Jumlah perempuan yang mengurus rumah tangga ada sebanyak 37,6 juta jiwa, sedangkan laki-laki hanya 3,6 juta jiwa pada tahun yang sama. Sayangnya, data ini tidak menunjukkan pula kelompok usia laki-laki dan perempuan yang bekerja atau mengurus rumah tangga.

Lebih banyak anak yang tinggal bersama ibunya
Sejumlah anak berusia 0-17 tahun di Indonesia juga hanya tinggal bersama ibu kandungnya. Menurut Kementerian PPPA, kondisi ini disebabkan ayah bekerja di luar kota, orang tua bercerai (cerai hidup), atau ayah meninggal dunia (cerai mati).
Data BPS, yang diolah Kementerian PPPA, menunjukkan ada sebanyak 8,3% yang tinggal bersama ibu kandungnya pada 2018. Angka itu meningkat sekitar 2-3% dari sembilan tahun sebelumnya.
Sementara, ada pula keluarga yang mengalami kondisi sebaliknya, ada yang tinggal bersama ayah kandungnya. Persentasenya tercatat sebesar 2,5% pada 2018, atau tiga kali lebih rendah dari yang tinggal bersama ibu kandungnya.

Peran penting ayah bagi anak
Ayah memiliki peran yang sama pentingnya dengan ibu dalam tumbuh-kembang buah hati. Peran itu bisa ditunjukkan dengan menghabiskan waktu dan berkegiatan bersama anak.
Misalnya, makan bersama, berbincang-bincang, mengajari atau menemani mengerjakan tugas sekolah, serta berekreasi. Namun, ayah seringkali hanya punya sedikit waktu, tidak punya waktu, atau bahkan tidak menyediakan waktu untuk hal tersebut, lantaran harus bekerja dan mengamini budaya patriarki yang mengakar di masyarakat.
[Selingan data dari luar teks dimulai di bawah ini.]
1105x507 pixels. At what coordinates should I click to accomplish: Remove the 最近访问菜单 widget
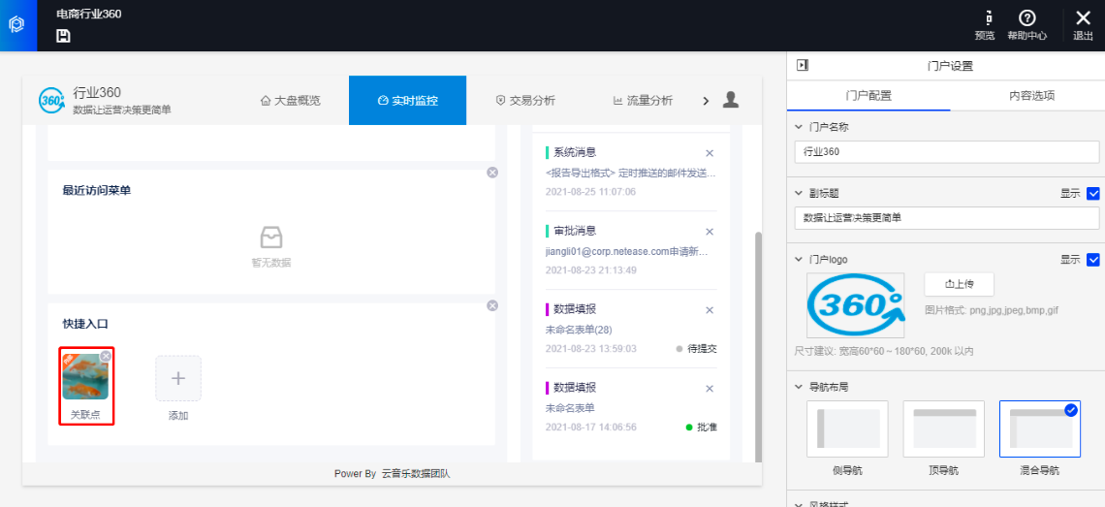click(x=492, y=173)
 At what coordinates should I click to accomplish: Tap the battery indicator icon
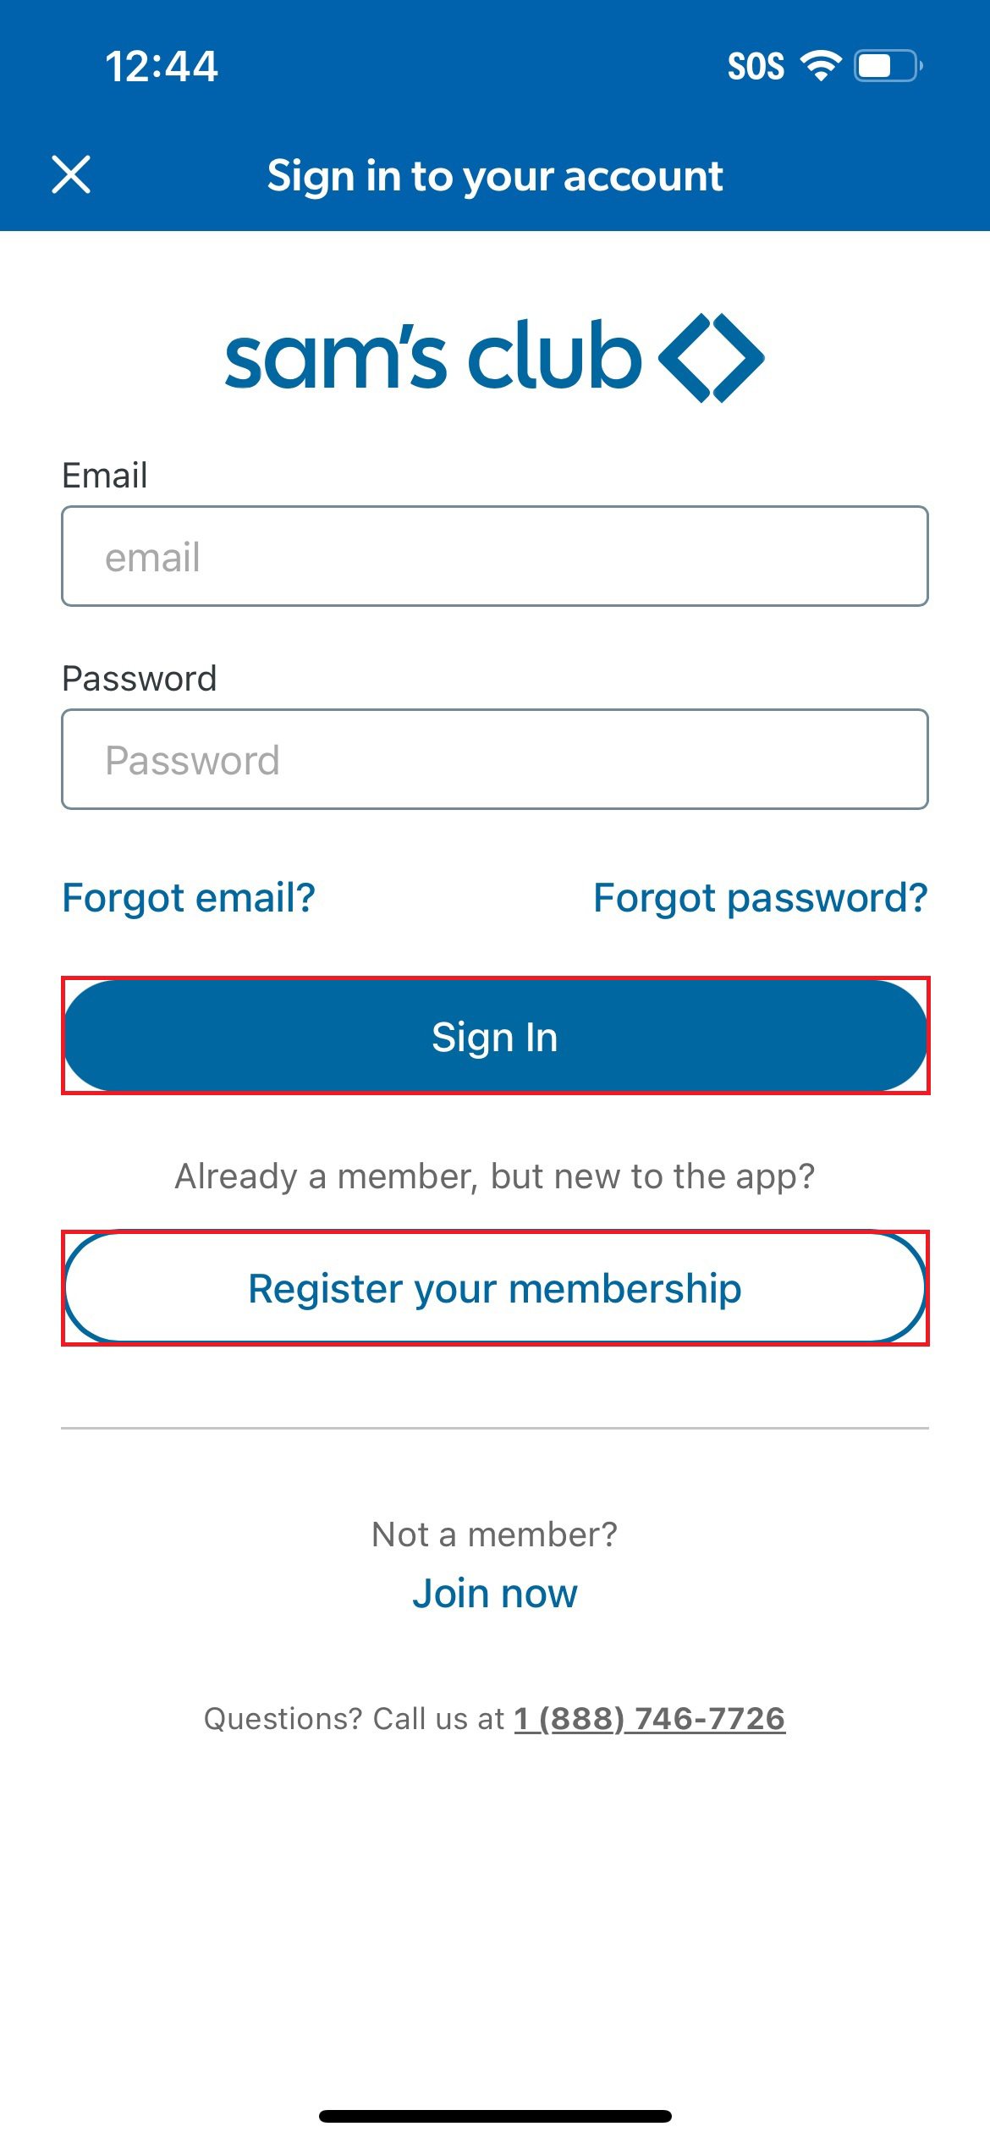[887, 66]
Hasil riset yang dilakukan Dotti Sani dan Treas (2016) bertajuk “Educational Gradients in Parents’ Child-Care Time Across Countries, 1965–2012” di Journal of Marriage and Family menunjukkan waktu yang dihabiskan bersama ayah lebih sedikit dibandingkan bersama ibu di beberapa negara.
Tidak hanya kuantitas, kualitas waktu yang dihabiskan anak dan ayah pun perlu diperhatikan. Misalnya, bagaimana sikap ayah dalam menghabiskan waktu bersama anak, lalu bagaimana ayah menunjukkan kasih sayang, kepedulian, dan sikap suportif pada anak.
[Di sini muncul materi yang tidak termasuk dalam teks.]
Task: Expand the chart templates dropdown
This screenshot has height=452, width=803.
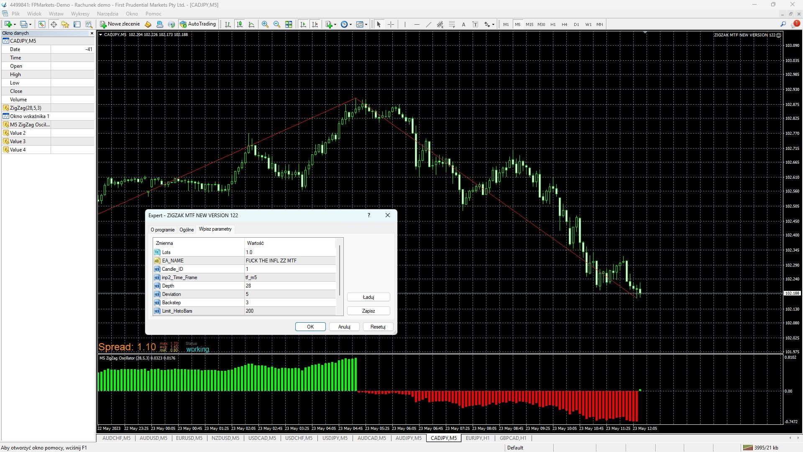Action: (366, 24)
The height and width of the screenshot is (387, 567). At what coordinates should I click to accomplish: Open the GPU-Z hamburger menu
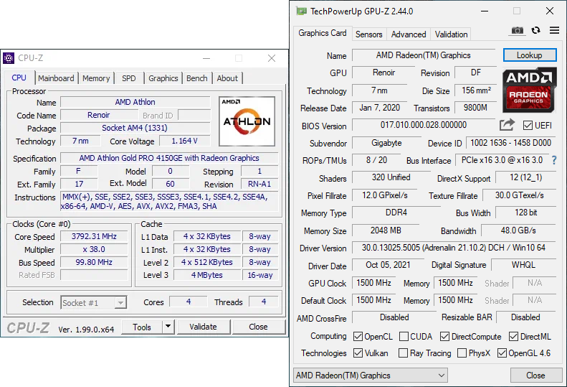click(x=554, y=31)
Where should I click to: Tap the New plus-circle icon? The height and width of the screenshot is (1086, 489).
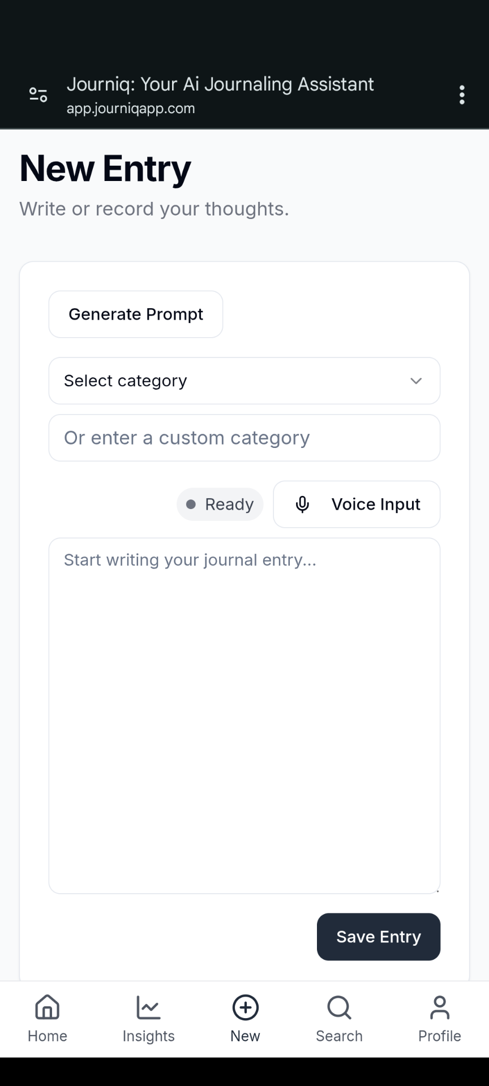click(245, 1007)
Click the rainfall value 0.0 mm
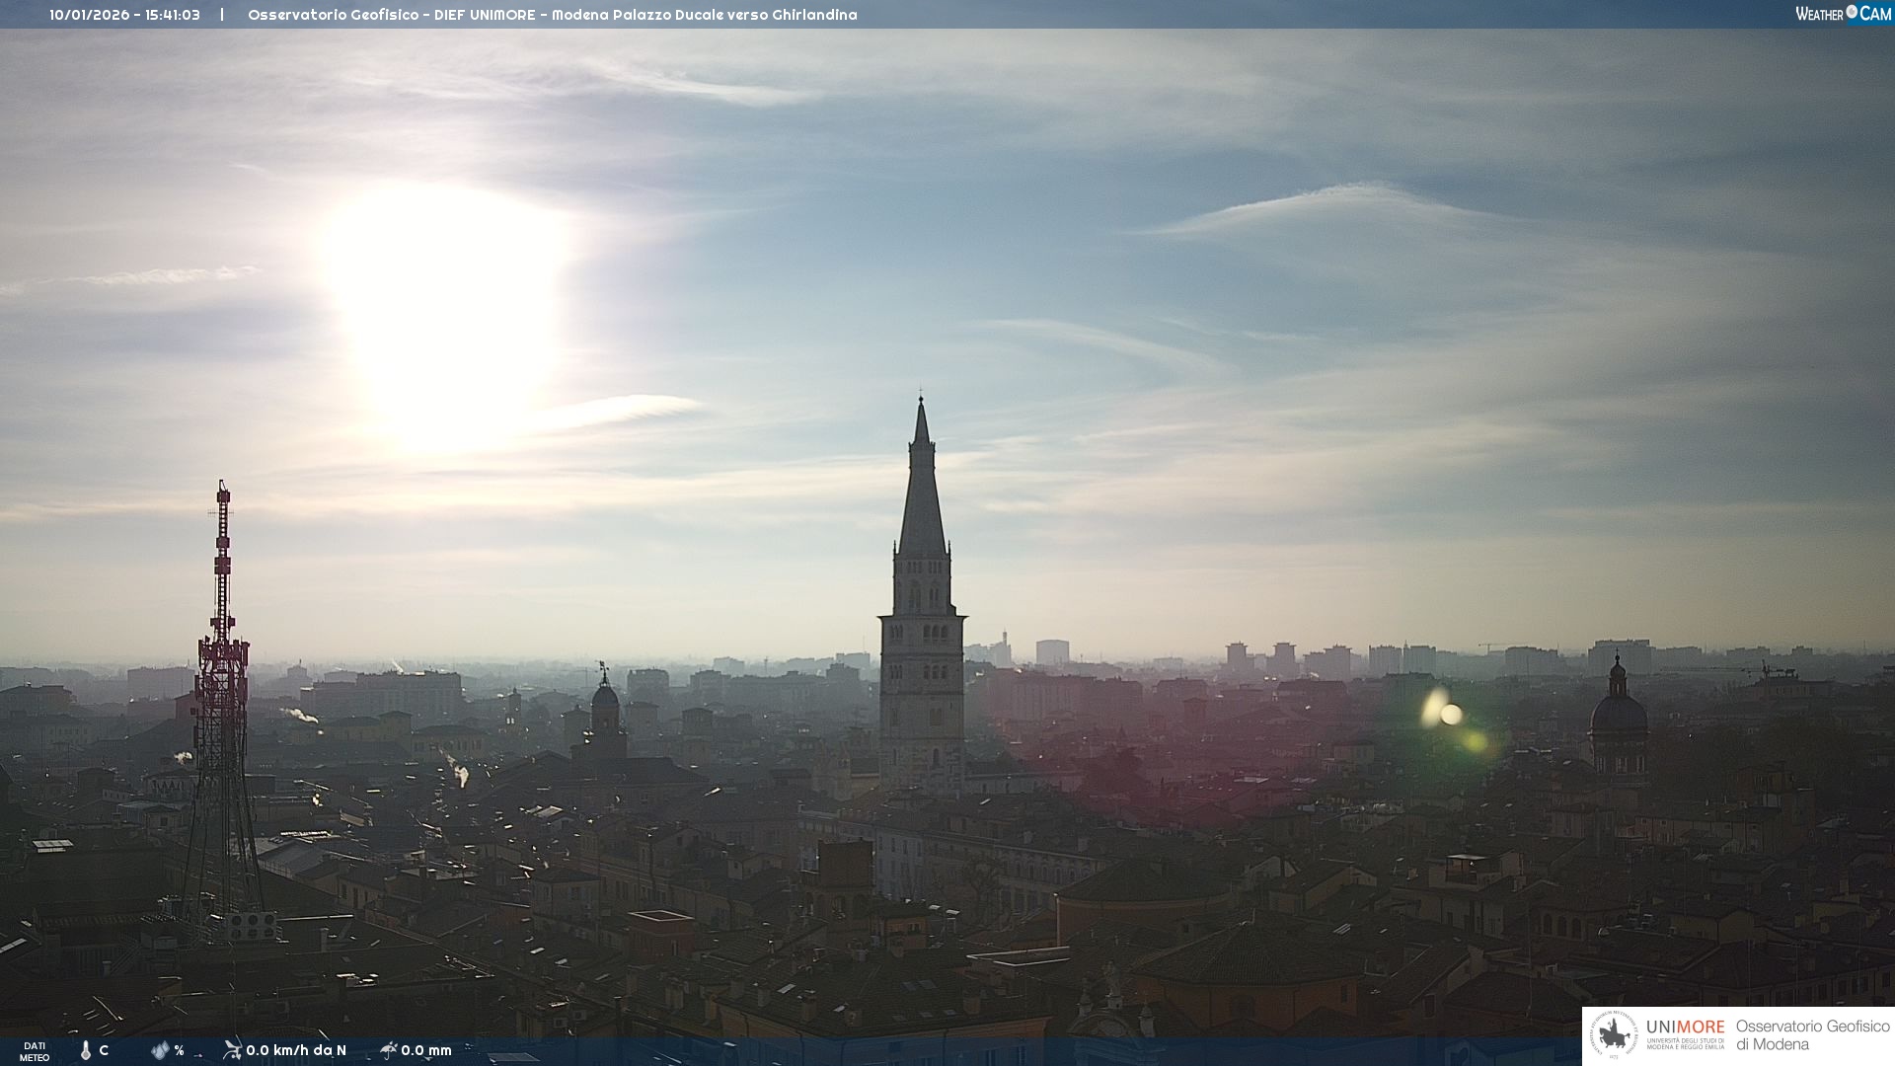This screenshot has height=1066, width=1895. (426, 1050)
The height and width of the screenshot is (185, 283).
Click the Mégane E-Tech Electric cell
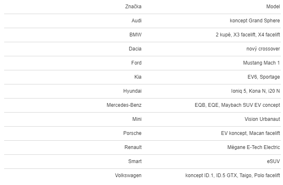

Sebab, Opondo dkk. (2016) dalam artikel “Father involvement in early child-rearing and behavioural outcomes in their pre-adolescent children” di jurnal BMJ Open mengungkapkan aspek psikologis dan emosional dalam keterlibatan ayah berdampak lebih besar pada tumbuh-kembang anak.
Alhasil, menurut Allport dkk. (2018) dalam artikel “Promoting Father Involvement for Child and Family Health” di jurnal Academic Pediatrics, kehadiran dan peran ayah yang berkualitas akan meningkatkan kemampuan kognisi dan kondisi kesehatan mental anak.
Kementerian PPPA juga menyebutkan keterlibatan ayah berdampak positif terhadap anak, yakni anak akan tumbuh dewasa dengan kematangan psikologis yang sesuai dengan usia biologisnya.
Selain itu, kebiasaan ayah menghabiskan waktu bersama anak merupakan bentuk dukungan bagi ibu, yang memang masih lebih banyak mengurus anak dan rumah tangga. Hal itu pun sedikitnya bisa mengurangi depresi yang dirasakan para ibu.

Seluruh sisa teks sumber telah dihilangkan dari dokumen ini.